I'm reading Chung's Markov Processes, Brownian Motion, and Time Symmetry. Let's say we have a probability space denoted by $(\Omega, \mathcal{F}, \mathbb{P})$. We also have an initial distribution $\mu = \delta_x$ and a transition semigroup $(P_t)$. We'll denote the Markov process with $(P_t)$ as its transition semigroup and initial distribution $\mu$ and let $\mathcal{F}^o$ be a $\sigma$-field generated by $(X_t)$. In this context, what is the probability measure $\mathbb{P}^x$ defined on the $\sigma$-field generated by this process?
The reason I want to understand this accurately is because of the statement on page 51 that reads, "for all $\Lambda \in \mathcal{F}^o$, $\mathbb{P}(\Lambda) = \mathbb{P}^{\mu}(\Lambda)$". The value of $\mathbb{P}^\mu$ changes with different $\mu$, so I want to understand how this can be equal to $\mathbb{P}$. For example, if $\mu = \delta_x$, then $\mathbb{P}^\mu = \mathbb{P}^x$ by definition.
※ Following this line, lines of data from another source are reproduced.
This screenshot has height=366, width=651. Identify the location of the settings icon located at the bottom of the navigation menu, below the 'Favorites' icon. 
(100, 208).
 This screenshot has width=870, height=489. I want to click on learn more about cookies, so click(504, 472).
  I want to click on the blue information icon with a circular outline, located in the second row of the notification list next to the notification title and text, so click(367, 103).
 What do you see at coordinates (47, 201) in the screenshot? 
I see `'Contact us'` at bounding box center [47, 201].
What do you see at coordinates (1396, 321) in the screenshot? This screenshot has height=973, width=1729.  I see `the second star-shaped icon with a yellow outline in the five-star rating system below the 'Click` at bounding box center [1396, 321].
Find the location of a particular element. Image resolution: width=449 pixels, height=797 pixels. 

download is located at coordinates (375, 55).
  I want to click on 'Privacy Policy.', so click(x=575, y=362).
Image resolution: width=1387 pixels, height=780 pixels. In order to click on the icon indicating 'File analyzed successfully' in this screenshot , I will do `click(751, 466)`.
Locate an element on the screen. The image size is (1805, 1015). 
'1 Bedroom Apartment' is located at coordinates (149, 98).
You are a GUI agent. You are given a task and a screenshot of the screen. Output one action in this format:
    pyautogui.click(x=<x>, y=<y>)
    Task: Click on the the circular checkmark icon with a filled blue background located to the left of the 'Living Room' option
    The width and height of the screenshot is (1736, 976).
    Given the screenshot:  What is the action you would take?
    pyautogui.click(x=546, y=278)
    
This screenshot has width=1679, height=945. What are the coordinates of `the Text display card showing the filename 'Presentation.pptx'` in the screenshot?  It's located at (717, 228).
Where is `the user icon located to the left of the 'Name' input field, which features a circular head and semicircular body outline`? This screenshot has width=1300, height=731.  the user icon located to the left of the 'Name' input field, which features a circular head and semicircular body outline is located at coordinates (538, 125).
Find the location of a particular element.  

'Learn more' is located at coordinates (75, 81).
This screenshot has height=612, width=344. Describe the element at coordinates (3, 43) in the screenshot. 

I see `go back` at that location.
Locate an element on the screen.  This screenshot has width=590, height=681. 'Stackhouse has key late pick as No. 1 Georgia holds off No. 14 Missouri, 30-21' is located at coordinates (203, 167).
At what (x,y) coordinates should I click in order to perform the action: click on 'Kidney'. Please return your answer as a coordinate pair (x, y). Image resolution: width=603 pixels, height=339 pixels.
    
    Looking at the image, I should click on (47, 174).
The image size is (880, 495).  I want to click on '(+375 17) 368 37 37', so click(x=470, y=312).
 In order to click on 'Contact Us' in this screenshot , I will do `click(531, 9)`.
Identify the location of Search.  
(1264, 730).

Is there a misunderstanding on my part?
And in the book, they define $\mathbb{P}^x$ and for any probability measure $\mu$, they define $\mathbb{P}^\mu(\Lambda) = \int_E \mathbb{P}^x(\Lambda) \mu (dx)$ for $\Lambda \in \mathcal{F}^o$. Here, $\mathbb{P}^\mu$ is defined as the probability generated by a Markov process with initial distribution $\mu$. It's as if we can generate the probability $\mathbb{P}^\mu$ with initial distribution $\mu$ (which was asked about in the first paragraph) from $\mathbb{P}^x$. I'm having difficulty understanding which one is defined first and what follows as a result.
"We also have an initial distribution $\mu = \delta_x$." The phrase "initial distribution" and consequently, the symbol $\mu$ refers to a probability measure over all possible initial conditions $x$. Whereas the transition semigroup $(P_t)_{t\geq 0}$ is a collection of kernels which encode conditional expectation with respect to $\mu$. Namely, $$E_\mu[f(X_t)\mid X_0] = \int P_t(X_0,dy)f(y)$$ In particular, $P_0(x,\cdot) = \delta_x(\cdot)$ so that $$E_\mu[f(X_0)\mid X_0] = \int \delta_{X_0}(dy)f(y) = f(X_0)$$ One also has $$P_\mu(\Lambda) = E_\mu[P_\mu(\Lambda \mid X_0)] = \int P_x(\Lambda)\mu(dx)$$ , where $P_x$ is the measure on the chain associated with initial condition $x$. Since the initial condition $X_0$ is random (with $X_0\sim \mu$), the measure $P_x$ is a random measure.